In the post below about the #35 Pack Mule, what would a string of pack horses have to carry more of than mules?

**ARTICLE**
"""
I figure we've named GEC's next couple dozen patterns. :D :D :D
 
the #35 Pack Mule.

heres an except from wikipedia which seems to me a knife like this would come in handy while traveling with a mule train.

A 'mule train' is a connected or unconnected line of 'pack mules', usually carrying cargo. Because of the mule's ability to carry as much as a horse, their trait of being sure footed along with their tolerance of poorer coarser foods and abilities to tolerate arid terrains, Mule trains were common caravan organized means of animal powered bulk transport back into pre-classical times. In many climate and circumstantial instances, an equivalent string of pack horses would have to carry more fodder and sacks of high energy grains such as oats, so could carry less cargo. In modern times, strings of sure footed mules have been used to carry riders (ignorant tourists) in dangerous but scenic back country terrain such as excursions into canyons.
"""
**AVAILABLE DATA**
"""
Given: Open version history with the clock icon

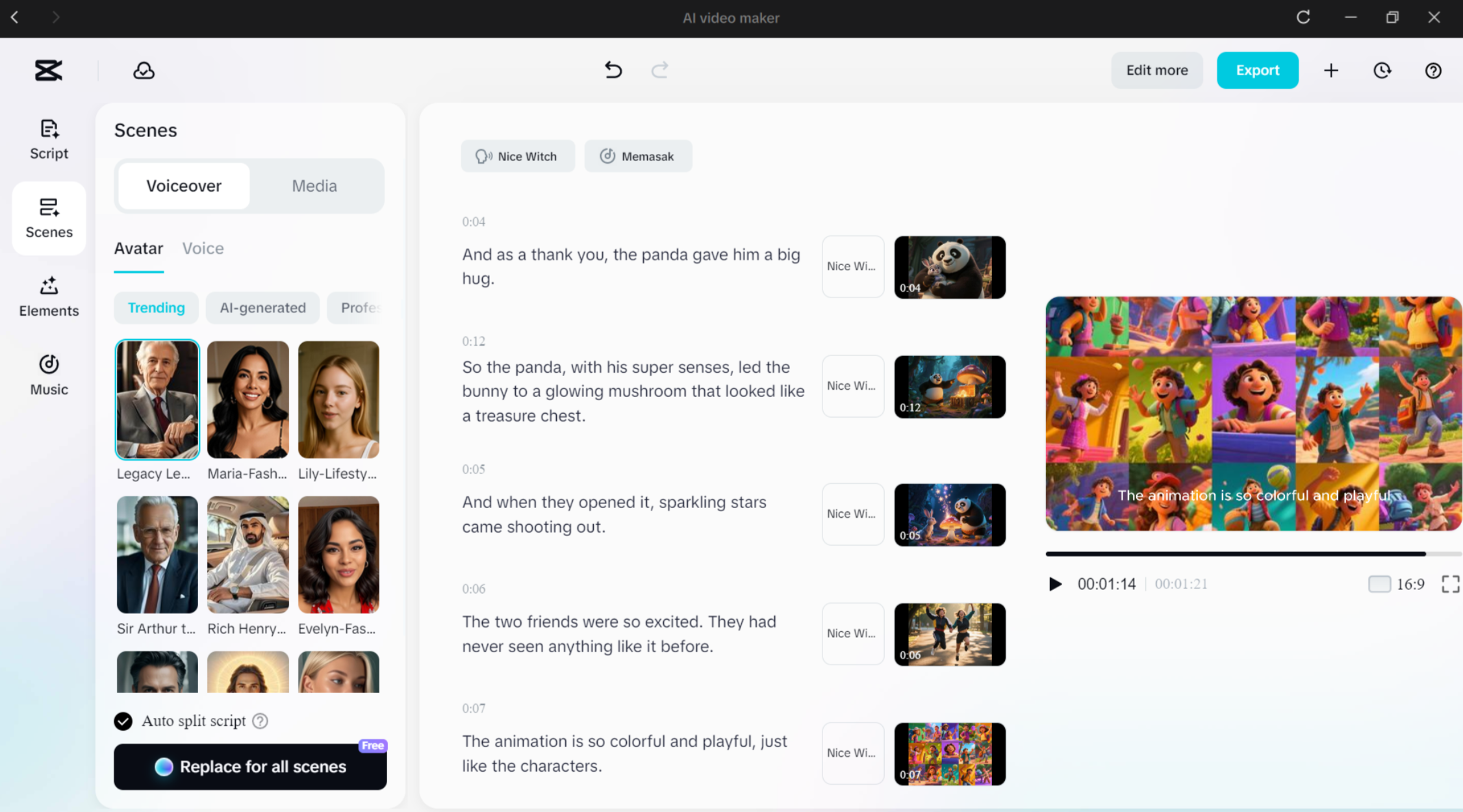Looking at the screenshot, I should pyautogui.click(x=1382, y=70).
"""
**EXERCISE SOLUTION**
More fodder and sacks of high-energy grains such as oats.